-- Given problem --
Find every line in the data below that contains the word "Select" and copy each one out. Only matches with the same capitalization count.

-- Data for processing --
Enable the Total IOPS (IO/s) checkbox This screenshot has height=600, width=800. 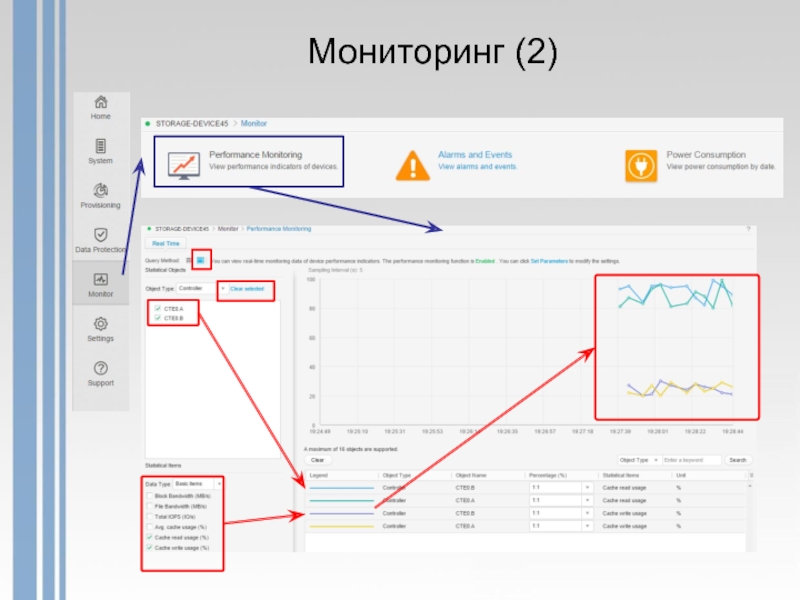(149, 516)
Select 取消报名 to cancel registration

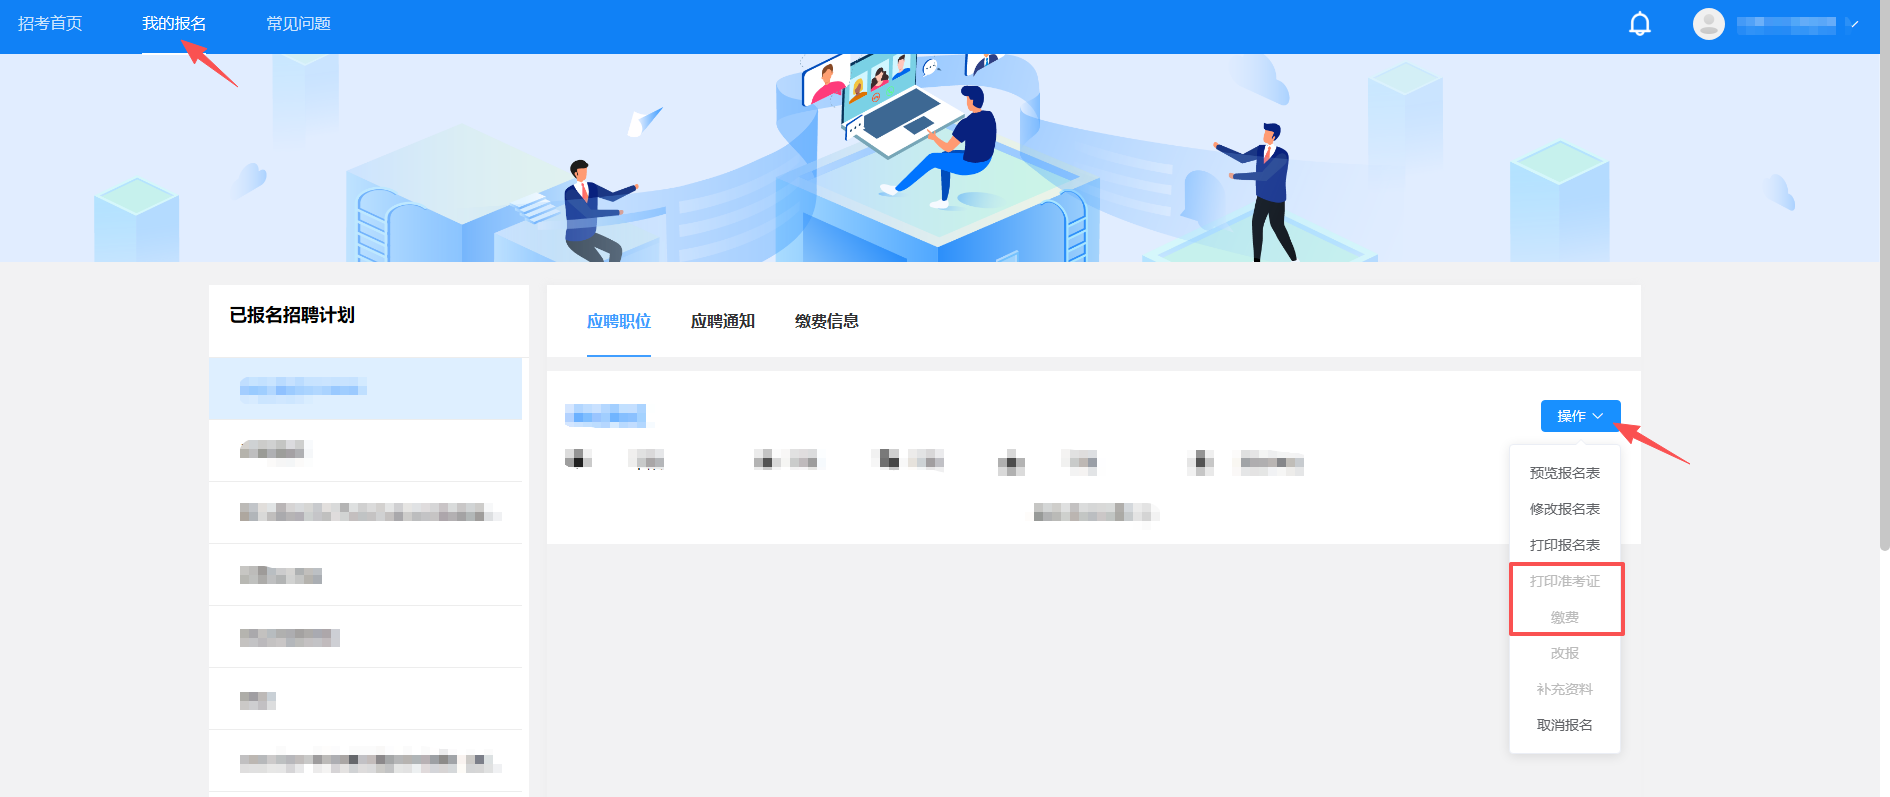pos(1564,725)
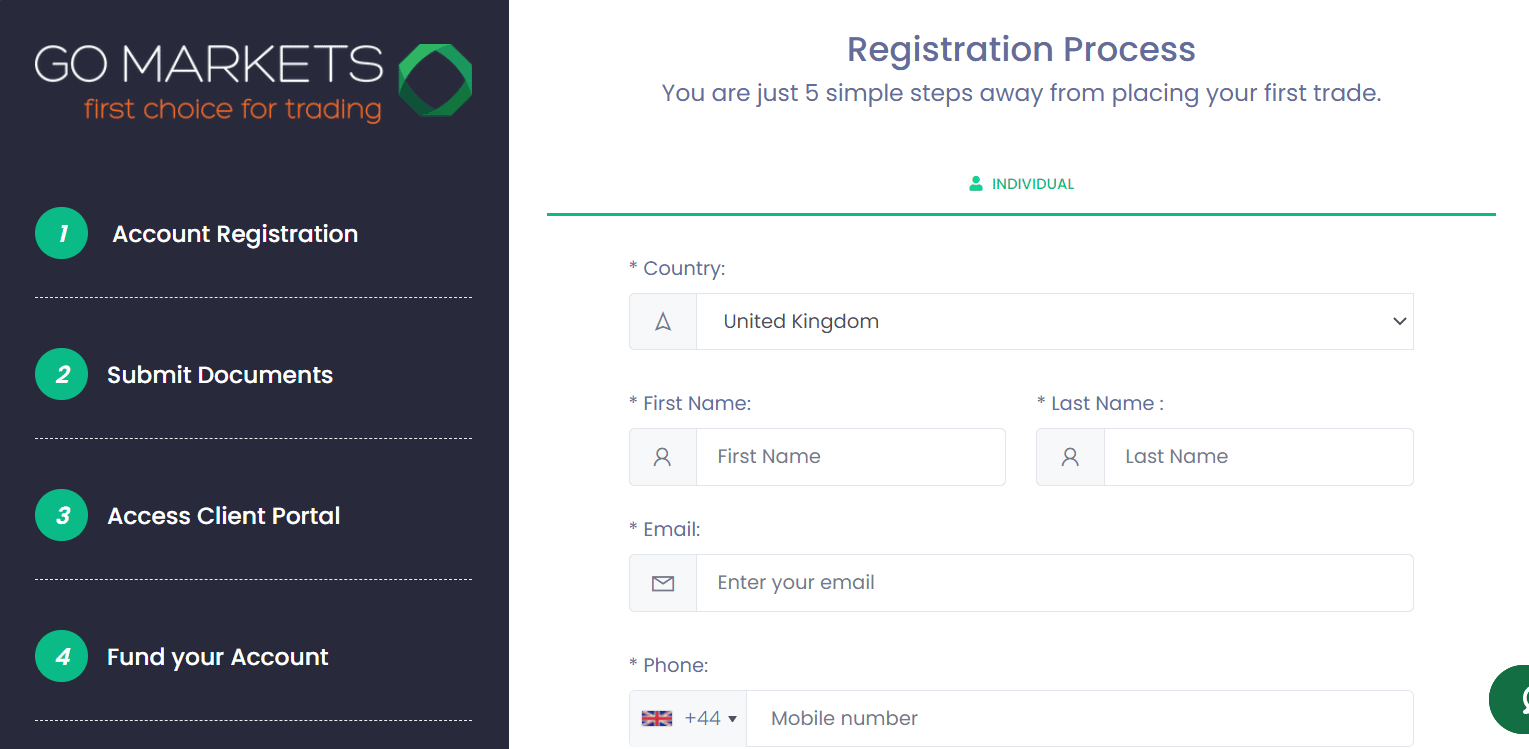
Task: Open the United Kingdom country dropdown
Action: pos(1055,321)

-- The output --
Select 取消报名 to cancel registration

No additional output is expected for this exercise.